Topic:Watching ongoing reactions by single-particle catalysis
Time: 2021.10.25 15:30
Speaker: Günther Rupprechter
Tencent meeting: 792 440 073
Introduction of the speaker:
Günther Rupprechter received his Ph.D. in Physical Chemistry from the University of Innsbruck (Austria). After being a postdoctoral fellow at the University of California at Berkeley and the Lawrence Berkeley National Laboratory (with Gabor A. Somorjai), he became group leader for Laser Spectroscopy and Catalysis at the Fritz Haber Institute of the Max Planck Society in Berlin (Germany) from 1999 to 2005 (with Hajo Freund). In 2005 he accepted a Full Professorship in Surface and Interface Chemistry at Technische Universität Wien (Austria).
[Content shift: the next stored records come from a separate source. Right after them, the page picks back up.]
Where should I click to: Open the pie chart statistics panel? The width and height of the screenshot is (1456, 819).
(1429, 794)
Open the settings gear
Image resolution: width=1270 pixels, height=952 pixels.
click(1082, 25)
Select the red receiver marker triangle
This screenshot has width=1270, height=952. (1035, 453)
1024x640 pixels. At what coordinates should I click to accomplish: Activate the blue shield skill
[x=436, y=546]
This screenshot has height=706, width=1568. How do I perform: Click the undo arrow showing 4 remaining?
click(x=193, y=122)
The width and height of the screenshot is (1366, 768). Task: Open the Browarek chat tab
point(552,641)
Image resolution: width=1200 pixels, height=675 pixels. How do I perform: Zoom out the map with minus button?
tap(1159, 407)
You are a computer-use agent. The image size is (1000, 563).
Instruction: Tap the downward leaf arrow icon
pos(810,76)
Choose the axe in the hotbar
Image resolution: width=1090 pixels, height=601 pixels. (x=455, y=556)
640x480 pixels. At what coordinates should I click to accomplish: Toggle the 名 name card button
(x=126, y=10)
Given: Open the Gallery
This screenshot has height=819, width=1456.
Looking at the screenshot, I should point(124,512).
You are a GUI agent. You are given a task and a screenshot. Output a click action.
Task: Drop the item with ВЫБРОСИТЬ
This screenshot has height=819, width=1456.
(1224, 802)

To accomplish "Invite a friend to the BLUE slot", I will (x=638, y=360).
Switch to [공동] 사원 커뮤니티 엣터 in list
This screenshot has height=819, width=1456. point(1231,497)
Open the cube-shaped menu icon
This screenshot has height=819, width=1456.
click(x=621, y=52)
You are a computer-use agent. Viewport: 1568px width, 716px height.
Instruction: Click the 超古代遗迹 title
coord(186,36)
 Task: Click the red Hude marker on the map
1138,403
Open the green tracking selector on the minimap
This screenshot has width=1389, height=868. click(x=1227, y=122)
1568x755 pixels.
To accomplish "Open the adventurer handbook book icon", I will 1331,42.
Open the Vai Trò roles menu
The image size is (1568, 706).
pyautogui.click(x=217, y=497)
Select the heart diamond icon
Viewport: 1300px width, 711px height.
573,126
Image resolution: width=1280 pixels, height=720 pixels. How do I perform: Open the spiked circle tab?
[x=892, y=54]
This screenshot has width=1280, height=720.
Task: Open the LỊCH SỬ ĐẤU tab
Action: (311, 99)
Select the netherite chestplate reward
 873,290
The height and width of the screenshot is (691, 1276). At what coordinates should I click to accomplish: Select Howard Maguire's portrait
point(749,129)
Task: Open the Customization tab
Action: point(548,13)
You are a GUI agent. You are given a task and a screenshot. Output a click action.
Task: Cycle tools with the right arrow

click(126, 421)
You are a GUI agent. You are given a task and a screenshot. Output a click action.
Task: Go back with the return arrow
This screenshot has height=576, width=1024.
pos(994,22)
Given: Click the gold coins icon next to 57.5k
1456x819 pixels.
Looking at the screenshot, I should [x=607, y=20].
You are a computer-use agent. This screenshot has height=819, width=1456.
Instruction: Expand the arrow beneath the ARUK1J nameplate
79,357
His research emphasis is on heterogeneous catalysis, particularly in situ (operando) spectroscopy/microscopy on the model and technological catalysts.
In 2005 he received the Jochen Block Award of the German Catalysis Society for “the application of surface science methods to heterogeneous catalysis” and became a corresponding member of the Austrian Academy of Sciences in 2012. Since 2018 he is a “Renowned Overseas Professor” of Shanghai University of Engineering Science.
Abstract:
Operando spectroscopic characterization of working catalysts is a powerful tool to identify the relevant catalyst structure/composition and how molecules interact with interfaces. However, this approach typically averages over trillions of catalyst particles varying in size, exposed facets, composition, and metal/support interface. Accordingly, the local catalytic activity/selectivity may be quite different from the global (averaged) catalytic performance.
In contrast, operando surface microscopy provides direct access to the local catalytic structure and composition. In favorable cases, reactants and/or products can be imaged as well, monitoring processes like catalytic ignition, poisoning, CO tolerance, metal/support interactions, and oscillatory behavior. Such studies finally even identify so-called pacemakers, i.e., specific ensembles on the catalyst surface where catalytic transitions and reaction fronts initiate. Three examples are presented that may stimulate new ways of catalyst design.